▸ **Exercise objective**: Render every row below as a JSON list of strings, one string per line, leaving out blank lines.

▸ **Recorded data**:
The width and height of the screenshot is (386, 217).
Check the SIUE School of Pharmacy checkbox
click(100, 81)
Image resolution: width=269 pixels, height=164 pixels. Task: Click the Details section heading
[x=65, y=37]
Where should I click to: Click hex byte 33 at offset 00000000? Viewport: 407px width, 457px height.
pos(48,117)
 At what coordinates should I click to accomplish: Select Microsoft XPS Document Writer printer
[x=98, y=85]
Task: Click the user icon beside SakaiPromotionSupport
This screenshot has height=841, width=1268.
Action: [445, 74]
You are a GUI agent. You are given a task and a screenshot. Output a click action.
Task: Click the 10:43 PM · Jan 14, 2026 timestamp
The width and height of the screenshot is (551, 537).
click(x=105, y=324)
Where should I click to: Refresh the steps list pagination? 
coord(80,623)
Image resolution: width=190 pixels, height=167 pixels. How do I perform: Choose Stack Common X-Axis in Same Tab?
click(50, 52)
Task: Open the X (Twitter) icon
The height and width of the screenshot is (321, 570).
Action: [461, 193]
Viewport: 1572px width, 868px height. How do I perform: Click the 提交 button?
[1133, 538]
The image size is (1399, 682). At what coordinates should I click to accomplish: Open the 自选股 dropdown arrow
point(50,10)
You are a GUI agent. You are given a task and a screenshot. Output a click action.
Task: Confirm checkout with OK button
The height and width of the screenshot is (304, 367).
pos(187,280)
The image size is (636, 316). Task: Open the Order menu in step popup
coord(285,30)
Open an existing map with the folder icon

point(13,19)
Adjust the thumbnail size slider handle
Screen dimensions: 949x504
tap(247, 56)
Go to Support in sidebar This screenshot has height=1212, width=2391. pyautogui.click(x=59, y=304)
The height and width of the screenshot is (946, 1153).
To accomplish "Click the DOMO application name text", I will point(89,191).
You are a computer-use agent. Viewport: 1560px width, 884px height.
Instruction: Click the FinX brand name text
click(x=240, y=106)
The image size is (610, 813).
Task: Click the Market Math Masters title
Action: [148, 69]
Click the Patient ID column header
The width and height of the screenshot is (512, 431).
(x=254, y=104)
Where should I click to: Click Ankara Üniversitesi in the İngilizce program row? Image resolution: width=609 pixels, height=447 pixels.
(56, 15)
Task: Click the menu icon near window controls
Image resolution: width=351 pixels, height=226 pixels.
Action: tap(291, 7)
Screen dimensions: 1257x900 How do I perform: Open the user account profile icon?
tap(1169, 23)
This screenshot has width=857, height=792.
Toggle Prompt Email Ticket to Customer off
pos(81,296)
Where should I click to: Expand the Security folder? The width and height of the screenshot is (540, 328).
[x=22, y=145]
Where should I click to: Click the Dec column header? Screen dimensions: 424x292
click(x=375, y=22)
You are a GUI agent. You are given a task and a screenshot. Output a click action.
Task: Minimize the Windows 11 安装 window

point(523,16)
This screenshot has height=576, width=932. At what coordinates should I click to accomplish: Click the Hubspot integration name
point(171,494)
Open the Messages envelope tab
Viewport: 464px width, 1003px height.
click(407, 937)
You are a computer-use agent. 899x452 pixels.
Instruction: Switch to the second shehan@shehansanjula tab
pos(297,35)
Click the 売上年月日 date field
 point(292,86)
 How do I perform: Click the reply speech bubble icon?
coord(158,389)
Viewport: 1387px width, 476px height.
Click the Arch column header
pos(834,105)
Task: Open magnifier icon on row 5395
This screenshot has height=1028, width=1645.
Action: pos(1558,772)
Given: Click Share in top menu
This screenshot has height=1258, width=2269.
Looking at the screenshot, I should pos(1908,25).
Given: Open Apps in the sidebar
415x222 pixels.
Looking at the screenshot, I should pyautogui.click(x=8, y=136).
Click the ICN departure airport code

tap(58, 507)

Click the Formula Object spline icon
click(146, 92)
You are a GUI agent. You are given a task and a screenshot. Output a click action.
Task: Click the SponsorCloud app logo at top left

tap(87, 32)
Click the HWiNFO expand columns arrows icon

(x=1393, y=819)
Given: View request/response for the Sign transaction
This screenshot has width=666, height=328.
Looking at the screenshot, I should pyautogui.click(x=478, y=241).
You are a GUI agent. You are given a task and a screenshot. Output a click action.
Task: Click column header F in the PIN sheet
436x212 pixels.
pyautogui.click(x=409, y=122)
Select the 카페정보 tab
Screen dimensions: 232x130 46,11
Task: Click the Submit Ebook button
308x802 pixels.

▸ **Full output**:
[
  "The width and height of the screenshot is (386, 217).",
  "Check the SIUE School of Pharmacy checkbox",
  "click(100, 81)",
  "Image resolution: width=269 pixels, height=164 pixels. Task: Click the Details section heading",
  "[x=65, y=37]",
  "Where should I click to: Click hex byte 33 at offset 00000000? Viewport: 407px width, 457px height.",
  "pos(48,117)",
  " At what coordinates should I click to accomplish: Select Microsoft XPS Document Writer printer",
  "[x=98, y=85]",
  "Task: Click the user icon beside SakaiPromotionSupport",
  "This screenshot has height=841, width=1268.",
  "Action: [445, 74]",
  "You are a GUI agent. You are given a task and a screenshot. Output a click action.",
  "Task: Click the 10:43 PM · Jan 14, 2026 timestamp",
  "The width and height of the screenshot is (551, 537).",
  "click(x=105, y=324)",
  "Where should I click to: Refresh the steps list pagination? ",
  "coord(80,623)",
  "Image resolution: width=190 pixels, height=167 pixels. How do I perform: Choose Stack Common X-Axis in Same Tab?",
  "click(50, 52)",
  "Task: Open the X (Twitter) icon",
  "The height and width of the screenshot is (321, 570).",
  "Action: [461, 193]",
  "Viewport: 1572px width, 868px height. How do I perform: Click the 提交 button?",
  "[1133, 538]",
  "The image size is (1399, 682). At what coordinates should I click to accomplish: Open the 自选股 dropdown arrow",
  "point(50,10)",
  "You are a GUI agent. You are given a task and a screenshot. Output a click action.",
  "Task: Confirm checkout with OK button",
  "The height and width of the screenshot is (304, 367).",
  "pos(187,280)",
  "The image size is (636, 316). Task: Open the Order menu in step popup",
  "coord(285,30)",
  "Open an existing map with the folder icon",
  "point(13,19)",
  "Adjust the thumbnail size slider handle",
  "Screen dimensions: 949x504",
  "tap(247, 56)",
  "Go to Support in sidebar This screenshot has height=1212, width=2391. pyautogui.click(x=59, y=304)",
  "The height and width of the screenshot is (946, 1153).",
  "To accomplish \"Click the DOMO application name text\", I will point(89,191).",
  "You are a computer-use agent. Viewport: 1560px width, 884px height.",
  "Instruction: Click the FinX brand name text",
  "click(x=240, y=106)",
  "The image size is (610, 813).",
  "Task: Click the Market Math Masters title",
  "Action: [148, 69]",
  "Click the Patient ID column header",
  "The width and height of the screenshot is (512, 431).",
  "(x=254, y=104)",
  "Where should I click to: Click Ankara Üniversitesi in the İngilizce program row? Image resolution: width=609 pixels, height=447 pixels.",
  "(56, 15)",
  "Task: Click the menu icon near window controls",
  "Image resolution: width=351 pixels, height=226 pixels.",
  "Action: tap(291, 7)",
  "Screen dimensions: 1257x900 How do I perform: Open the user account profile icon?",
  "tap(1169, 23)",
  "This screenshot has width=857, height=792.",
  "Toggle Prompt Email Ticket to Customer off",
  "pos(81,296)",
  "Where should I click to: Expand the Security folder? The width and height of the screenshot is (540, 328).",
  "[x=22, y=145]",
  "Where should I click to: Click the Dec column header? Screen dimensions: 424x292",
  "click(x=375, y=22)",
  "You are a GUI agent. You are given a task and a screenshot. Output a click action.",
  "Task: Minimize the Windows 11 安装 window",
  "point(523,16)",
  "This screenshot has height=576, width=932. At what coordinates should I click to accomplish: Click the Hubspot integration name",
  "point(171,494)",
  "Open the Messages envelope tab",
  "Viewport: 464px width, 1003px height.",
  "click(407, 937)",
  "You are a computer-use agent. 899x452 pixels.",
  "Instruction: Switch to the second shehan@shehansanjula tab",
  "pos(297,35)",
  "Click the 売上年月日 date field",
  " point(292,86)",
  " How do I perform: Click the reply speech bubble icon?",
  "coord(158,389)",
  "Viewport: 1387px width, 476px height.",
  "Click the Arch column header",
  "pos(834,105)",
  "Task: Open magnifier icon on row 5395",
  "This screenshot has height=1028, width=1645.",
  "Action: pos(1558,772)",
  "Given: Click Share in top menu",
  "This screenshot has height=1258, width=2269.",
  "Looking at the screenshot, I should pos(1908,25).",
  "Given: Open Apps in the sidebar",
  "415x222 pixels.",
  "Looking at the screenshot, I should pyautogui.click(x=8, y=136).",
  "Click the ICN departure airport code",
  "tap(58, 507)",
  "Click the Formula Object spline icon",
  "click(146, 92)",
  "You are a GUI agent. You are given a task and a screenshot. Output a click action.",
  "Task: Click the SponsorCloud app logo at top left",
  "tap(87, 32)",
  "Click the HWiNFO expand columns arrows icon",
  "(x=1393, y=819)",
  "Given: View request/response for the Sign transaction",
  "This screenshot has width=666, height=328.",
  "Looking at the screenshot, I should pyautogui.click(x=478, y=241).",
  "You are a GUI agent. You are given a task and a screenshot. Output a click action.",
  "Task: Click column header F in the PIN sheet",
  "436x212 pixels.",
  "pyautogui.click(x=409, y=122)",
  "Select the 카페정보 tab",
  "Screen dimensions: 232x130 46,11",
  "Task: Click the Submit Ebook button",
  "308x802 pixels."
]